Each year we find ourselves on a journey during Lent. Traveling that long and arduous pilgrimage – focusing on others more than ourselves and realizing it’s much harder than it sounded.  After all, going to church at the end of a long day, multiple times during the week becomes weary very quickly as we realize we’re worn out and don’t have much left to give.  Giving up some of our favorite foods in order to save money to give to someone else more in need than ourselves is difficult.  I worked hard to attain these comforts and I’m not willing to give them up easily!  Going to confession is just downright embarrassing and that takes a lot of work to force myself to go.  Immediately, our own wants and desires make themselves known and we find ourselves either making excuses for why we didn’t go to church or have to push ourselves to show up.  In those moments, we realize it’s much easier to put ourselves first – even before God.  We struggle with this realization with differing levels of difficulty but as we attend the Paschal liturgy and listen to the powerful sermon of St. John Chrysostom, we are incredibly thankful for God’s abundant mercies upon us!!!

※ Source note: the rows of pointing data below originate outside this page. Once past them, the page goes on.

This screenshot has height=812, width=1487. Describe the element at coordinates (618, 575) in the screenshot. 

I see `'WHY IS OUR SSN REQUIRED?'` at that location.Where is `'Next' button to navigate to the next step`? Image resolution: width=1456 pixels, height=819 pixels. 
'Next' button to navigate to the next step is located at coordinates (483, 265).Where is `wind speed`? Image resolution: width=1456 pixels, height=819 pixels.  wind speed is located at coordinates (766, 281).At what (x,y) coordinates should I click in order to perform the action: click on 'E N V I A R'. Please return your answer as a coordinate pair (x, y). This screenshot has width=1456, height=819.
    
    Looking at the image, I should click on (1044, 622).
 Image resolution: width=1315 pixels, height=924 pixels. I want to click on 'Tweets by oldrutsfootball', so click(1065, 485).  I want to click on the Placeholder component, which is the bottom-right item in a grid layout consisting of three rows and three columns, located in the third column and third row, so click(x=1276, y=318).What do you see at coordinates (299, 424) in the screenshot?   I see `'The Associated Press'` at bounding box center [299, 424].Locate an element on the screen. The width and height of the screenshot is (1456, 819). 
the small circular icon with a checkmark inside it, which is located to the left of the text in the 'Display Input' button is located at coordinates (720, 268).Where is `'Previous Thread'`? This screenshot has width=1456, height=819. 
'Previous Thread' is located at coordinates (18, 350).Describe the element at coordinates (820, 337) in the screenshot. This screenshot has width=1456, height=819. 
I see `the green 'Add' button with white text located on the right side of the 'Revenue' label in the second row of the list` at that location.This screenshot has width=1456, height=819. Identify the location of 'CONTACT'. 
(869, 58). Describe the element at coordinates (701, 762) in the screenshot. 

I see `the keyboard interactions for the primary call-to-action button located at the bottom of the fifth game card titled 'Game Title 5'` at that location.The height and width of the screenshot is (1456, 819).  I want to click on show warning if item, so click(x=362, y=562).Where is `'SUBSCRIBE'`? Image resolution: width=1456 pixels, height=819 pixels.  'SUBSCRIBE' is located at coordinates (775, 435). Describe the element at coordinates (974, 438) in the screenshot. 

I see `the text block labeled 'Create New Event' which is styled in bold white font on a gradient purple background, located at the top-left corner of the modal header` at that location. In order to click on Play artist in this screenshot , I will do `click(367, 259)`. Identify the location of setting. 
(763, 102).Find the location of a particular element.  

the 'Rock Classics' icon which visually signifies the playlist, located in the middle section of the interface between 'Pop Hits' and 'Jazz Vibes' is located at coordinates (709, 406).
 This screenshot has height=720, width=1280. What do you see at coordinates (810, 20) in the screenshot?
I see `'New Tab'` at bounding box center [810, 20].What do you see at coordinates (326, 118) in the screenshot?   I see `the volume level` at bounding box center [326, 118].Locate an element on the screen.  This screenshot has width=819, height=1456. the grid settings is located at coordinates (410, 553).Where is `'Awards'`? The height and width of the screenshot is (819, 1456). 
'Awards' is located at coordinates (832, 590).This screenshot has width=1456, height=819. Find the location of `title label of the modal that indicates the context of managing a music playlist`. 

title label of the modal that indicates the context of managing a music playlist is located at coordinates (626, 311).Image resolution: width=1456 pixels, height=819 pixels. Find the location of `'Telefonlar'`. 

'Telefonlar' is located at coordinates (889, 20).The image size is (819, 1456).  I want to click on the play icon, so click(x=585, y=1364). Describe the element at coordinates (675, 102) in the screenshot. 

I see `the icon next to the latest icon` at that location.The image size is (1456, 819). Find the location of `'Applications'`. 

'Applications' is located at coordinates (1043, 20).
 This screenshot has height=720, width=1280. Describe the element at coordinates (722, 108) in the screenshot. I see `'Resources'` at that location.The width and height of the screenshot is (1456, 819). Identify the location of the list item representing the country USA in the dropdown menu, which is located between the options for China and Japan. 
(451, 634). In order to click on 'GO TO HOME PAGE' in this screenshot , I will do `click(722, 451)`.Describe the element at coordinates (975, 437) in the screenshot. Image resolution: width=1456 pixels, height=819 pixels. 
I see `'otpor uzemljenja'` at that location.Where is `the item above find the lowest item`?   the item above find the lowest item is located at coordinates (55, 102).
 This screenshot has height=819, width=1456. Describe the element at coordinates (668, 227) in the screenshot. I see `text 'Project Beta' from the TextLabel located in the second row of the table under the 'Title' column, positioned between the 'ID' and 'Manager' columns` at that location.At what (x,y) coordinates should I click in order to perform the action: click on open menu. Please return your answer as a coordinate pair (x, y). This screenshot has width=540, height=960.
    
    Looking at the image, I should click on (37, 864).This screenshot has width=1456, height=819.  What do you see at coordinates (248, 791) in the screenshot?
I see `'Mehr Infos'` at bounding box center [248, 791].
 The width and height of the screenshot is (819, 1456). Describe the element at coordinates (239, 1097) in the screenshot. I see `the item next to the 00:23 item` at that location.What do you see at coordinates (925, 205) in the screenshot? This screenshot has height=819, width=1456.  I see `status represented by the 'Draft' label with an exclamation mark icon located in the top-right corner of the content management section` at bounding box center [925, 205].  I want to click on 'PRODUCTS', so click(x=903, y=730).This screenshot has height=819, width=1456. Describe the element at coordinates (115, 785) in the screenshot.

If there are devout and God-loving people here, let them enjoy this beautiful, radiant festival.  If there are prudent servants, enter joyously into the Lord’s joy.  Whoever may be spent from fasting, enjoy now your reward.  Whoever has toiled from the first hour, receive today your just settlement.  If any came after the third hour, celebrate gratefully.  If any of you arrived after the sixth, have no misgivings, you have lost nothing.  If some have been as late as the ninth, come forward, do not be at a loss.  If any of you have arrived only at the eleventh hour, do not be dismayed for being late.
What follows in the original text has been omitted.